This repository is a fork of the original PlantNet-300k repository that was used to produce the benchmark in the paper "Pl@ntNet-300K: a plant image dataset with high label ambiguity and a long-tailed distribution".
The publicly available code and dataset was used in a study project as part of my masters degree in Data Science. My final examination paper can be found in the file examination_plantnet_300k_optimizations_MoE.pdf. The Jupyter Notebook plantnet_300k_ensemble_MoE contains most of the additional code I created. I also implemented some changes in the files cli.py, utils.py and main.py. All changes are commented as "# start of my additional code" and end with "# end of my additional code". Additional information can also be found in the original repository.
In order to train a model on the PlantNet-300K dataset, you first have to download the dataset on Zenodo.
You can find the pre-trained models here. To load the pre-trained models, you can simply use the load_model function in utils.py. For instance, if you want to load the resnet18 weights:
from utils import load_model
from torchvision.models import resnet18
filename = 'resnet18_weights_best_acc.tar' # pre-trained model path
use_gpu = True # load weights on the gpu
model = resnet18(num_classes=1081) # 1081 classes in Pl@ntNet-300K
load_model(model, filename=filename, use_gpu=use_gpu)
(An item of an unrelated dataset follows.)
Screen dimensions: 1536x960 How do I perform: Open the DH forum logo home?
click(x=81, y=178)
Note that if you want to fine-tune the model on another dataset, you have to change the last layer. You can find examples in the get_model function in utils.py.
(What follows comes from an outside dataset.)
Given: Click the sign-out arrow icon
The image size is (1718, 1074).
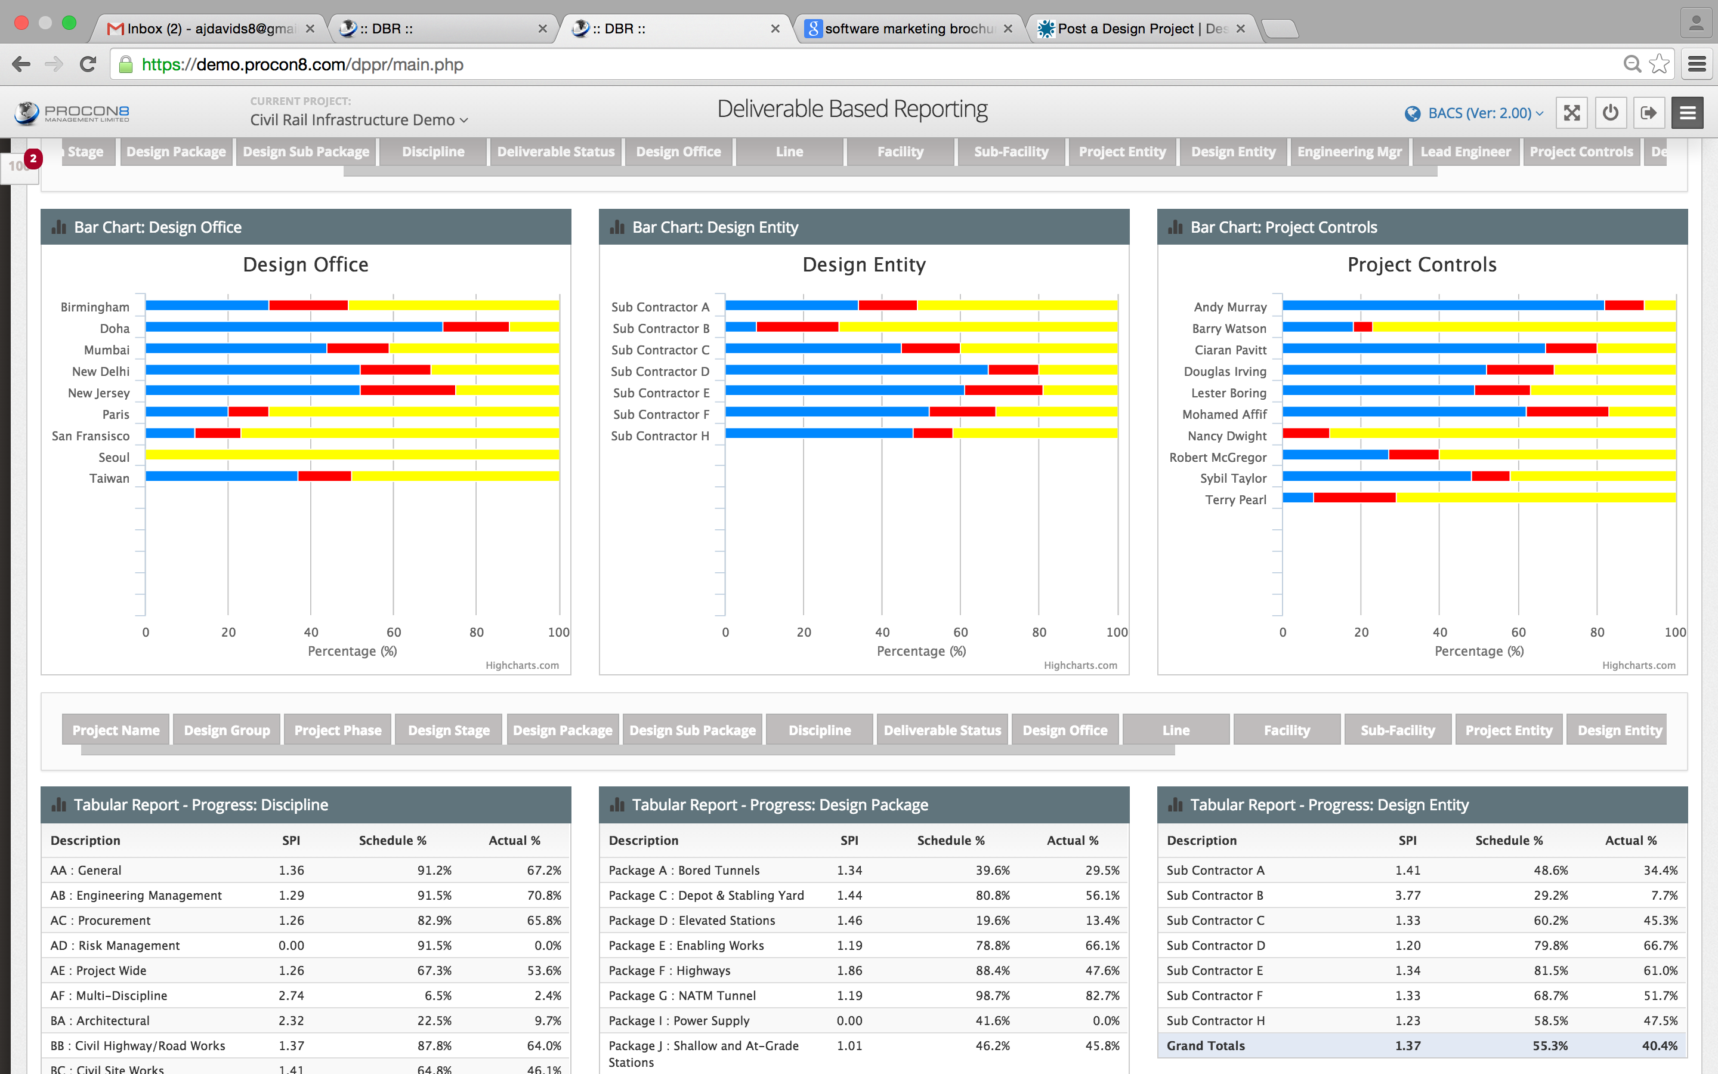Looking at the screenshot, I should [1648, 113].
Only pytorch, torchvision are necessary for the code to run. If you have installed anaconda, you can run the following command:
conda env create -f plantnet_300k_env.yml
In order to train a model on the PlantNet-300K dataset, run the following command:
python main.py --lr=0.01 --batch_size=32 --mu=0.0001 --n_epochs=30 --epoch_decay 20 25 --k 1 3 5 10 --model=resnet18 --pretrained --seed=4 --image_size=256 --crop_size=224 --root=path_to_data --save_name_xp=xp1
You must provide in the "root" option the path to the train val and test folders. The "save_name_xp" option is the name of the directory where the weights of the model and the results (metrics) will be stored. You can check out the different options in the file cli.py.